A Denver Post Editorial on March 16, 2003, defended the counties that were under fire, citing the following excerpts:
“I think the board is kind of punishing these counties that are not being cooperative with their industry,” said Colorado Department of Local Affairs Director Bob Brooks.
“l think they’ve misread us,” Delta County Commissioner Wayne Wolf said. “We have a huge amount of tons of coal going out of this county every day.”
“This is a real stretch. We are trying to figure it out,” Gunnison County Administrator John DeVore said. “They (the county commissioners) don’t feel we are unfriendly toward the extractive industry. ”

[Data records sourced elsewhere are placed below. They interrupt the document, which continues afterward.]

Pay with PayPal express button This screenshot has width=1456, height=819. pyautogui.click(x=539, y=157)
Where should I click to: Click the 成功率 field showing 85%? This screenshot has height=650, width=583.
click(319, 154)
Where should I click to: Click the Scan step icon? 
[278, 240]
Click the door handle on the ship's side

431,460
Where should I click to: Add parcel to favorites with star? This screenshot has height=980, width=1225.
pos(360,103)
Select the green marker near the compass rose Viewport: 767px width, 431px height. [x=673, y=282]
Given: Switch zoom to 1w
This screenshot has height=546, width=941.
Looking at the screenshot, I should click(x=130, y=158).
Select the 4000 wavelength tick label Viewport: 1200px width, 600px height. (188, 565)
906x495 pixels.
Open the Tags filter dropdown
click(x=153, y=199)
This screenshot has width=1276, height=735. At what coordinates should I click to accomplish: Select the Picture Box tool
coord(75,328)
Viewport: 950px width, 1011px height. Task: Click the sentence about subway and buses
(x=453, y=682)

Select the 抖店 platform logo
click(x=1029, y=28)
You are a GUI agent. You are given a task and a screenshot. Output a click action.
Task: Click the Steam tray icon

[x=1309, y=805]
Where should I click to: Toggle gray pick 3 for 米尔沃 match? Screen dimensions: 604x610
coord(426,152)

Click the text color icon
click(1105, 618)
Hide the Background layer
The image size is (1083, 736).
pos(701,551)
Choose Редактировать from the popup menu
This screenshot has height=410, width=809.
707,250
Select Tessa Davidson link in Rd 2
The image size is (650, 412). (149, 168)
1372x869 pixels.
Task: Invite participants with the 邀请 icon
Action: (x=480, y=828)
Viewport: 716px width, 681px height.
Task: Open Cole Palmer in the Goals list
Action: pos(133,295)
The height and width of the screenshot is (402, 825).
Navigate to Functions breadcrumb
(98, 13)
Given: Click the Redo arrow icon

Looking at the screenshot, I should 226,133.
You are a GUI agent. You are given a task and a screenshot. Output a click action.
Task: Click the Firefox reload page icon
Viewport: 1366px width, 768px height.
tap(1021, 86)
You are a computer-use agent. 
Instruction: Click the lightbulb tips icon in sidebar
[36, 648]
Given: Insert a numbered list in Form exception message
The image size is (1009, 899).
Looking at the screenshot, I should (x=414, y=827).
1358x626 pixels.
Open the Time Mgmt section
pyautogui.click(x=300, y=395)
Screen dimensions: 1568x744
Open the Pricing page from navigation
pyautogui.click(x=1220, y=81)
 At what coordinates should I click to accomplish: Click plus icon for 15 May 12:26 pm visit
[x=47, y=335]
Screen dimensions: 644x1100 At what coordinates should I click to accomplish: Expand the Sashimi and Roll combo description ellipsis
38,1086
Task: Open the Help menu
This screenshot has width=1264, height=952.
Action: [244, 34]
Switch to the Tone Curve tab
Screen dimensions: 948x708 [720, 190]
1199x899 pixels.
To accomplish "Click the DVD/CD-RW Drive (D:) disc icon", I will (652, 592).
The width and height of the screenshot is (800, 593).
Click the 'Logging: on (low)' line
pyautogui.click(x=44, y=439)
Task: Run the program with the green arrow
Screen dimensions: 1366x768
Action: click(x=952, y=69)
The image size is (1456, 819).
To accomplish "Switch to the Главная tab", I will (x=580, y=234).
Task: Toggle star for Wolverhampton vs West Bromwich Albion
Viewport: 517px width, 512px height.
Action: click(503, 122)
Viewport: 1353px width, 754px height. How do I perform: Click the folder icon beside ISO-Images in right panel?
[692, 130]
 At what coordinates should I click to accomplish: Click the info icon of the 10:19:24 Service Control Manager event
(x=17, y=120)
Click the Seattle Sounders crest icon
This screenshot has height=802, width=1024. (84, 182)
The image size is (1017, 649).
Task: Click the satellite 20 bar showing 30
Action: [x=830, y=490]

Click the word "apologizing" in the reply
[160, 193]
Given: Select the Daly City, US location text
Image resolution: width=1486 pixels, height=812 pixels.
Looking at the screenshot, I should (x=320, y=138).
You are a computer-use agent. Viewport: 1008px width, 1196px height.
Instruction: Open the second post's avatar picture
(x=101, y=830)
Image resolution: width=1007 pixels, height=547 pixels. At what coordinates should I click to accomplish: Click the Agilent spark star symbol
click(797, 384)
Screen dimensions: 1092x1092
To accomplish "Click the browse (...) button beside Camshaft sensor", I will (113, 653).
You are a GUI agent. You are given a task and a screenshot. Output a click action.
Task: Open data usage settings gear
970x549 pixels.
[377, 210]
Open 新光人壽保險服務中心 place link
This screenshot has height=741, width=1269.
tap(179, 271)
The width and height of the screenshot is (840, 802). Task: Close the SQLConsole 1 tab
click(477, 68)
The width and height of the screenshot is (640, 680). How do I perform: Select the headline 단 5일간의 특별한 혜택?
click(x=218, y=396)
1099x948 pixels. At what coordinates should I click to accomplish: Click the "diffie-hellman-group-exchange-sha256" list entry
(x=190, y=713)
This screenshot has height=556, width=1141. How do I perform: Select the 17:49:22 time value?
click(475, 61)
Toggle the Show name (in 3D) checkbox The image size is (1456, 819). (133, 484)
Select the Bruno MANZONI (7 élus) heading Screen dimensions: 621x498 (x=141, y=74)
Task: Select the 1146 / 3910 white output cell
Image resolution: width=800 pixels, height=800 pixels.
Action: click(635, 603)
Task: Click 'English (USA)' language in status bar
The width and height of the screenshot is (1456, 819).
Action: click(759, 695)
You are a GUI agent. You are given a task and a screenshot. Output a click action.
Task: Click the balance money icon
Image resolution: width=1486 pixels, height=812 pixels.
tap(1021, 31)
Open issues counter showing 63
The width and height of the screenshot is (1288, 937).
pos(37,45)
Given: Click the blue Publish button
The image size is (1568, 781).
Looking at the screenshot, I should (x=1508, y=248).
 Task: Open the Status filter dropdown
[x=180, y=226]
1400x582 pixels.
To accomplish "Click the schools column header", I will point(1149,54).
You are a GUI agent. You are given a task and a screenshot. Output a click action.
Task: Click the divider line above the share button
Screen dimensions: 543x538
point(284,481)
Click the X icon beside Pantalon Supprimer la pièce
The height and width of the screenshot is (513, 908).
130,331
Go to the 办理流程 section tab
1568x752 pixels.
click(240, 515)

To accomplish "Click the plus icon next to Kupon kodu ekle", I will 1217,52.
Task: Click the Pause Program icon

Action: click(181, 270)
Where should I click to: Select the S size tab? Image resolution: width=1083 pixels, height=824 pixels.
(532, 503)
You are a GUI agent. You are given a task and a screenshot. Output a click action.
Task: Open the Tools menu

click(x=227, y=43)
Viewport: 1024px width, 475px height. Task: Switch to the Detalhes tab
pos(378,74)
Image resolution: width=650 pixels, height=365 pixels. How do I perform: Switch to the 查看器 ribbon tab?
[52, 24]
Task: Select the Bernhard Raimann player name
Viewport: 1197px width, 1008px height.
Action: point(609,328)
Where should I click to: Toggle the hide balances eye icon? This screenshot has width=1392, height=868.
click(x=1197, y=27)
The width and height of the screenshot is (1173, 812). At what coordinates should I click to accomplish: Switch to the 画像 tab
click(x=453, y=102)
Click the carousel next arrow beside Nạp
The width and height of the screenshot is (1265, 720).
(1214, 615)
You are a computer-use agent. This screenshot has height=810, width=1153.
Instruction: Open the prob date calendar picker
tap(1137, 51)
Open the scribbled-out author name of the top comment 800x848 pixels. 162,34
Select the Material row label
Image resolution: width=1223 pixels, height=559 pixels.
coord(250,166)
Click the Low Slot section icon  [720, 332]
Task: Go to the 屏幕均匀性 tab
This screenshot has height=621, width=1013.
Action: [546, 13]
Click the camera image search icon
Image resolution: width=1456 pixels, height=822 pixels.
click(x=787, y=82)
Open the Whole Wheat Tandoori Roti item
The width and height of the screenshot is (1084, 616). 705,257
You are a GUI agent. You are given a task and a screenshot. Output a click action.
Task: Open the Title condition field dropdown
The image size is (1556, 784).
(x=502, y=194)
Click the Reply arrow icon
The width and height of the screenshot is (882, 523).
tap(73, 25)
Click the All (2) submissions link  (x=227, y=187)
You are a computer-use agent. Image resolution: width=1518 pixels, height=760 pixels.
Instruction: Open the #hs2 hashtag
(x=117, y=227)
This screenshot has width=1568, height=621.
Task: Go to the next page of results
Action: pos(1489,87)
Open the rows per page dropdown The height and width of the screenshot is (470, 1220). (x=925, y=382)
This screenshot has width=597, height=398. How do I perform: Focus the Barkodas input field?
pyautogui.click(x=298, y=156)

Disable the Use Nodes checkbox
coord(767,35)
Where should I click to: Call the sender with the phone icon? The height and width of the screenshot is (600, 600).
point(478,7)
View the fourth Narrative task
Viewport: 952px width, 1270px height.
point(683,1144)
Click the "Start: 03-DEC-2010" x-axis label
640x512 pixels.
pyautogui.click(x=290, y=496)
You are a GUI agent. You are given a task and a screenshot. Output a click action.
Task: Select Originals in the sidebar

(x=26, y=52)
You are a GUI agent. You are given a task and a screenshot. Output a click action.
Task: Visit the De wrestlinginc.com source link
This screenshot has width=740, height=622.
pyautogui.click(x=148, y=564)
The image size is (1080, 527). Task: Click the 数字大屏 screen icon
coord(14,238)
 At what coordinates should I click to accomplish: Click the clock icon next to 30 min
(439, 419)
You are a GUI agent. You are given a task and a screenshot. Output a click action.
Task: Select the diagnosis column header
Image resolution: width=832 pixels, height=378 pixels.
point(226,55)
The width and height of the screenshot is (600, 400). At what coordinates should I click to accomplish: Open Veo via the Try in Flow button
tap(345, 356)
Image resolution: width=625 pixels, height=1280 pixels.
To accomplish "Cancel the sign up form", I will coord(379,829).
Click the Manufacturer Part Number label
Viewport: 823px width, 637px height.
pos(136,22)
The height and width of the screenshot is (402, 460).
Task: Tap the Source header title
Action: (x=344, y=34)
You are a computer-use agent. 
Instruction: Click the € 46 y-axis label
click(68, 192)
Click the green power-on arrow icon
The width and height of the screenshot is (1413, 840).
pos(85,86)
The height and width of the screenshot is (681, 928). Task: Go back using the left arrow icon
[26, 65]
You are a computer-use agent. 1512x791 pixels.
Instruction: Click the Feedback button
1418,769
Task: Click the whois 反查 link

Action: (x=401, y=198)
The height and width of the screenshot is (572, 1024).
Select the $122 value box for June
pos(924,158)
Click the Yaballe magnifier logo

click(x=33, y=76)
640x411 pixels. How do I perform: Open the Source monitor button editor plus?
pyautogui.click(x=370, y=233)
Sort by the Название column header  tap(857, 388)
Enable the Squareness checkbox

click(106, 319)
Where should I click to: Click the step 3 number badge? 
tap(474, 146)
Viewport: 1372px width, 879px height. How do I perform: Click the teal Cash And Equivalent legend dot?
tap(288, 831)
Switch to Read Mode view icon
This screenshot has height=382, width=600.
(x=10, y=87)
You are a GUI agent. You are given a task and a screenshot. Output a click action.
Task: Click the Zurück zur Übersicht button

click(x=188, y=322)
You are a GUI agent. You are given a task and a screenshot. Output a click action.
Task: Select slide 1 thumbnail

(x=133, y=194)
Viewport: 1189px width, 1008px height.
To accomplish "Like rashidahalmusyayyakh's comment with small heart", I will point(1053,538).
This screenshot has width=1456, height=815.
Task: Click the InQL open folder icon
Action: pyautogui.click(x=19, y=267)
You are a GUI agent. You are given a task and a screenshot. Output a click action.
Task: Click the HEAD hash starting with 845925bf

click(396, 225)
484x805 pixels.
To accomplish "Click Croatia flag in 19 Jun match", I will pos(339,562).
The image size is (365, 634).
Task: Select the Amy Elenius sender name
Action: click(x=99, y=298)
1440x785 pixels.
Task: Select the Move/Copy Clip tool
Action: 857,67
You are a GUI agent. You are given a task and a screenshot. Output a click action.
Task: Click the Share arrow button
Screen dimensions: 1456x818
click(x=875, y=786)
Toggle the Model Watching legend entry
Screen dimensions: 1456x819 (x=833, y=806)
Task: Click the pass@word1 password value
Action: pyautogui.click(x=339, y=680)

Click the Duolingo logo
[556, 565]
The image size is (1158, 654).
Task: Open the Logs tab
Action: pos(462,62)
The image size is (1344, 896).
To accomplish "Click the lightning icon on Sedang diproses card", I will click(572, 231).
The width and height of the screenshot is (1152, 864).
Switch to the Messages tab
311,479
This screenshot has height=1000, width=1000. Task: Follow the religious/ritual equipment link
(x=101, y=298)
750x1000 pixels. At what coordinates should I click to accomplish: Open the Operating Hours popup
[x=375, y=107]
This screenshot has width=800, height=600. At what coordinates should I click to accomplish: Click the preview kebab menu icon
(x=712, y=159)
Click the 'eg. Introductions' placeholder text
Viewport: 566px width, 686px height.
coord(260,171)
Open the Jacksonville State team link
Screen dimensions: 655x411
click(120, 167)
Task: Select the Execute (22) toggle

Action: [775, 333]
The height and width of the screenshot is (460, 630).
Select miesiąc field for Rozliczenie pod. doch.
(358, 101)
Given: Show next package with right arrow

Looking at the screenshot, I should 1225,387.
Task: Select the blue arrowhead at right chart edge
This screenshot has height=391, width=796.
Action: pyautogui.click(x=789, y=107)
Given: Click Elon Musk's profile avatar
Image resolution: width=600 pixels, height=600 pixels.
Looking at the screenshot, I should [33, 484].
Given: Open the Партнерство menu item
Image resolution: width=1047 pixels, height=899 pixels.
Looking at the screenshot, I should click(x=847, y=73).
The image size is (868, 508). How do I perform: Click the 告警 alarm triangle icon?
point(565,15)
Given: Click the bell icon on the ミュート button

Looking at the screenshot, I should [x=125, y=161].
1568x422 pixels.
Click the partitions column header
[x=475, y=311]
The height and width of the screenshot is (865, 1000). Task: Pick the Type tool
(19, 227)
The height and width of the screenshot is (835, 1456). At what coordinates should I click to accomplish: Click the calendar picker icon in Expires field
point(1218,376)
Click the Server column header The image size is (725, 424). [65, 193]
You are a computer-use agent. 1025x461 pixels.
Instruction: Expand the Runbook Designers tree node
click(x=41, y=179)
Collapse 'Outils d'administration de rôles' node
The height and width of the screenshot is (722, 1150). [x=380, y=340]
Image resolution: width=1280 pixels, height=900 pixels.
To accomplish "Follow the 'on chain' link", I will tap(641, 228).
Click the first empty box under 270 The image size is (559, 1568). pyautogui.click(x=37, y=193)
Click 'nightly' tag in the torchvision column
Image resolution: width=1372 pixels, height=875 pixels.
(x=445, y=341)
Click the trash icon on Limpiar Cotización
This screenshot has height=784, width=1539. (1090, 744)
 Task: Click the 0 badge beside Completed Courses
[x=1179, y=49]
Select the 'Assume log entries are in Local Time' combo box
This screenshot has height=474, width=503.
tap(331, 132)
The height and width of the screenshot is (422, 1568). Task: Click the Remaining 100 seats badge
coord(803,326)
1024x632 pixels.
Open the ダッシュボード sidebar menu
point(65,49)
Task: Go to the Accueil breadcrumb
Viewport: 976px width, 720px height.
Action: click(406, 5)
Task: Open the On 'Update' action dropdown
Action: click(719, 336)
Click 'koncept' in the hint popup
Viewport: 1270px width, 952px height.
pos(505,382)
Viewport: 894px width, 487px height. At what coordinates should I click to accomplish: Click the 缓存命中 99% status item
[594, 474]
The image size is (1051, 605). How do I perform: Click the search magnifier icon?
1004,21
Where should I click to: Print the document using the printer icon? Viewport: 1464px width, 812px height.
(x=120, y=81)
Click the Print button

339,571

“We’re certainly not anti-energy, ” Costilla County Commissioner Ed Vigil said. “I wish they (the advisory board members) would come and tell us what we’ve done to be treated like this.” He said one possibility is developing new guidelines for giving out grants. Currently, impacts, need and the availability of community matching funds are considered.
In the future, Brooks said, there could be more emphasis on acquiring support from energy and mineral companies for grant requests and more consideration given to how much mining activity goes on in a particular county.
Thanks to Logan MacMillian for providing most of the information.